**Texto em estudo**
++++++++++++++++++++
Publicado em 9 de agosto de 2015 às 15h11.

Kiev - A Ucrânia abriu uma nova frente no conflito com a Rússia e com o chamado "mundo russo", ao declarar uma guerra sem armas às personalidades que apoiaram a anexação da Crimeia por Moscou ou a sublevação rebelde no leste do país.

Após perder no ano passado na Crimeia e parte de Donetsk e Luganks, Kiev concluiu também que estava sendo derrotada por Moscou em uma guerra informativa dentro do próprio território, nas regiões do leste e sul do país onde a maioria da população fala russo.

Desde então, as novas autoridades ucranianas que assumiram depois da revolução do Maidan, que derrubou em fevereiro de 2014 o regime de Viktor Yanukovich, têm se dedicado a impedir que os cidadãos tenham acesso a qualquer meio ou conteúdo suspeito de elogiar a Rússia. Ou pior, que coloque em dúvida o prejuízo causado à Ucrânia desde o início do conflito.

No sábado, o Ministério da Cultura da Ucrânia publicou uma lista negra com os nomes de 14 personalidades do mundo da cultura. Eles representam, segundo Kiev, "uma ameaça para a segurança nacional".
++++++++++++++++++++
**Atividades**
[A] Responda com base no texto sobre a Ucrânia:
(i) Em que data o texto foi publicado?
(ii) Em que mês e ano a revolução do Maidan derrubou o regime de Viktor Yanukovich?
(iii) Quantas personalidades constam da lista negra publicada pelo Ministério da Cultura da Ucrânia?
[B] No texto sobre a Ucrânia, substitua "autoridades" por "lideranças" e transcreva o trecho que vai de "Desde então, as" até "início do conflito.".
++++++++++++++++++++
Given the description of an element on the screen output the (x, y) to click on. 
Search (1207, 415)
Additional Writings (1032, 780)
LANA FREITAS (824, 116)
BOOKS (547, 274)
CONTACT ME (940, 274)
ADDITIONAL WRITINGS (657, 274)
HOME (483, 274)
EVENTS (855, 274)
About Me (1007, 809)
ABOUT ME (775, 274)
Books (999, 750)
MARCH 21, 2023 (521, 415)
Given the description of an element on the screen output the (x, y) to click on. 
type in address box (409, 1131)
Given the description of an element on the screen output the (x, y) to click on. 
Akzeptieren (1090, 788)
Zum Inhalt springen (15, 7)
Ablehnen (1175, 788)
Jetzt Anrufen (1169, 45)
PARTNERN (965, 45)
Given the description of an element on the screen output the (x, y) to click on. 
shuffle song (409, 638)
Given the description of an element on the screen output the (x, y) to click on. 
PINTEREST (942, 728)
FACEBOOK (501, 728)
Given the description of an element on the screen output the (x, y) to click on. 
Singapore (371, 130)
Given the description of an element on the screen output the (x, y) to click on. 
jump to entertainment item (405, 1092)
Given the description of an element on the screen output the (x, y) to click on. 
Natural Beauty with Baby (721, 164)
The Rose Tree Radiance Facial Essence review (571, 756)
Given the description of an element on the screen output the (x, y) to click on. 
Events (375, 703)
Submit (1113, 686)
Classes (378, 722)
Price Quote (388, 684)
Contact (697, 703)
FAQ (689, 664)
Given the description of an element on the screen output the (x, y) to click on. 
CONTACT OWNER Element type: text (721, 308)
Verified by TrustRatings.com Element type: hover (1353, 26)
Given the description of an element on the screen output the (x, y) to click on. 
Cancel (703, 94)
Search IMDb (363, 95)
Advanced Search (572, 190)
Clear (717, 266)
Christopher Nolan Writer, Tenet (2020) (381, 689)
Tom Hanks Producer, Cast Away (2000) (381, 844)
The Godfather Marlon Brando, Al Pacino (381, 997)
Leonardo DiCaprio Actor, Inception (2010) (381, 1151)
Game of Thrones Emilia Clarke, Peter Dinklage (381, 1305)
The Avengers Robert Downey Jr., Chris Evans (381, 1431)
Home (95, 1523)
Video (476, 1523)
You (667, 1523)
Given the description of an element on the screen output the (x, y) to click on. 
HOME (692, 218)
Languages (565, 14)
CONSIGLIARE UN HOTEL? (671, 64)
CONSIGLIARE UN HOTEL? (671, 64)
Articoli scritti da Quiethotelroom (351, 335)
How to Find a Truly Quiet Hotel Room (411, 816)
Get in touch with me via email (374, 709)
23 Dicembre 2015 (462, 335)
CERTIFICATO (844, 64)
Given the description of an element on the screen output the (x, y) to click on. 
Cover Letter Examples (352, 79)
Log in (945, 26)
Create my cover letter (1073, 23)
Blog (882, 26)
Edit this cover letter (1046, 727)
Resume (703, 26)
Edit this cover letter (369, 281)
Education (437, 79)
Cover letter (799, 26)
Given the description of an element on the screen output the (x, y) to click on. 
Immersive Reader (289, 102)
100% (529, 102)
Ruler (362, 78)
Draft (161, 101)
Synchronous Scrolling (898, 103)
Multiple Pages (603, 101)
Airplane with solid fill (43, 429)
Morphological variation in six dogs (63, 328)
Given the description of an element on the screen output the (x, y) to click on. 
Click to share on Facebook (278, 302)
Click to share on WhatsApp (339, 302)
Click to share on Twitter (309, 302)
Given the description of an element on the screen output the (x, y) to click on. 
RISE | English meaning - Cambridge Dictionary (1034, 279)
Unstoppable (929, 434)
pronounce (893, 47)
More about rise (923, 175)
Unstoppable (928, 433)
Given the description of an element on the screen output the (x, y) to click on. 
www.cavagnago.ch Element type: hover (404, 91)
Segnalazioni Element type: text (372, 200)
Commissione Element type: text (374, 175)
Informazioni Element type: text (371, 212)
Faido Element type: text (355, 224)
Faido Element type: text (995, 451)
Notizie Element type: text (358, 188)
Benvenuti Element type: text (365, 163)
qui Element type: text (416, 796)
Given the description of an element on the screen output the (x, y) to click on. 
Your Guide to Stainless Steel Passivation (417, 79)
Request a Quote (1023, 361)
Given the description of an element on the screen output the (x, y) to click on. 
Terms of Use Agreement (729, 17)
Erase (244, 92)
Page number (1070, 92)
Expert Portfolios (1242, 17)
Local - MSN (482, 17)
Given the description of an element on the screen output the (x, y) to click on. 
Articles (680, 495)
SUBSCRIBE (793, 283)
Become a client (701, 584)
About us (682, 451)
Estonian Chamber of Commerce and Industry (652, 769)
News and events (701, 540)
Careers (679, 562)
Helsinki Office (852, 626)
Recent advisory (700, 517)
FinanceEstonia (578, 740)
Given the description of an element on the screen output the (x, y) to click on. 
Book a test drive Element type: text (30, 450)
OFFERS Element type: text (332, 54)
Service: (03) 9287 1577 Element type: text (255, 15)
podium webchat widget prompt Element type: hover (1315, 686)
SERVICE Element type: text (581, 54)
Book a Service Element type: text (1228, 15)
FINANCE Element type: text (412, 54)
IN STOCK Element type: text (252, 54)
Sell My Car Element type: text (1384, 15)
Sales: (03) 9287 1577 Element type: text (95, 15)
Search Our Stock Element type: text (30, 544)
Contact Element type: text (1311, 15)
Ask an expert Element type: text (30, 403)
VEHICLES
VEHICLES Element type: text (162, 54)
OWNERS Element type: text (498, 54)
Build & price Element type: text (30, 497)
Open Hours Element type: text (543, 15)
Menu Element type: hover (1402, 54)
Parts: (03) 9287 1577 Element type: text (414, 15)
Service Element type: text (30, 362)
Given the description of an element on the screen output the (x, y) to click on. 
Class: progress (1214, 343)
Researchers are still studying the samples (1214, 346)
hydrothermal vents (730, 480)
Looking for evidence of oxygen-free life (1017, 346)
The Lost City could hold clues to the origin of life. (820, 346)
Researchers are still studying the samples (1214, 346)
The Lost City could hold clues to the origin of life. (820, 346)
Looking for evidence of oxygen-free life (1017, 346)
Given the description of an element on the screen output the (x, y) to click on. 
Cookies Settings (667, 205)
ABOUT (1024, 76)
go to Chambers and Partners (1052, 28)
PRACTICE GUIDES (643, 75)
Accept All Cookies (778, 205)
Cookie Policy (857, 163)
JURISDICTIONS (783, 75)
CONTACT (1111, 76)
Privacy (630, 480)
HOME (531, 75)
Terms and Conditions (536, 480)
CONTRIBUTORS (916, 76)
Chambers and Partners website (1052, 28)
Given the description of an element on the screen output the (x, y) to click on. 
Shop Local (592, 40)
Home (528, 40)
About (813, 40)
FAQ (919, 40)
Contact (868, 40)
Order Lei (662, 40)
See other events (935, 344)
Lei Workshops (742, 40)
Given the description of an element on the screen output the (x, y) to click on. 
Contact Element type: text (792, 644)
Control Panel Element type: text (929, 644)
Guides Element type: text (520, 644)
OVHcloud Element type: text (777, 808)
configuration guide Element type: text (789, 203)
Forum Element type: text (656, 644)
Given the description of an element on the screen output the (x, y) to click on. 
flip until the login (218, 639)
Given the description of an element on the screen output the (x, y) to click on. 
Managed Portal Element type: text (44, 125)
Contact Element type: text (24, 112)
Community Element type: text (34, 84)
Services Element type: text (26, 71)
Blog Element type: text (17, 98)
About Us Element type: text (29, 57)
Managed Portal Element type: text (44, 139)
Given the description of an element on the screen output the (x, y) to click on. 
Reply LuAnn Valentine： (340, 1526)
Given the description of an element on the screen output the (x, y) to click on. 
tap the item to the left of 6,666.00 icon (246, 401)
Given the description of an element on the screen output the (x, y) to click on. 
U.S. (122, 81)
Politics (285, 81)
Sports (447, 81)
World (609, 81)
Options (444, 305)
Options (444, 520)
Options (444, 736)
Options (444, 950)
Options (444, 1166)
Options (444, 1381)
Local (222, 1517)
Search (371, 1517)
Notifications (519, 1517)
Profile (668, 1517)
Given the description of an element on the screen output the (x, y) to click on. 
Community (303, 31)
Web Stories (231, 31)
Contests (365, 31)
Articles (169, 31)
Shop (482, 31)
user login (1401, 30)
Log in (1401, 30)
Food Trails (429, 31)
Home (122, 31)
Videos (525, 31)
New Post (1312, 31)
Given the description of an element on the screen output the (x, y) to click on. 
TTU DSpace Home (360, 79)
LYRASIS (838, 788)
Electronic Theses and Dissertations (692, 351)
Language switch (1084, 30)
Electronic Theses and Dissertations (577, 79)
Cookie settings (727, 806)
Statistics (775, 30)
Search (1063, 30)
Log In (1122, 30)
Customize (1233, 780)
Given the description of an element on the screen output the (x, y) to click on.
++++++++++++++++++++
**Respostas por tarefa**
[A]
(i) Em 9 de agosto de 2015.
(ii) Em fevereiro de 2014.
(iii) 14 personalidades.

[B]
Desde então, as novas lideranças ucranianas que assumiram depois da revolução do Maidan, que derrubou em fevereiro de 2014 o regime de Viktor Yanukovich, têm se dedicado a impedir que os cidadãos tenham acesso a qualquer meio ou conteúdo suspeito de elogiar a Rússia. Ou pior, que coloque em dúvida o prejuízo causado à Ucrânia desde o início do conflito.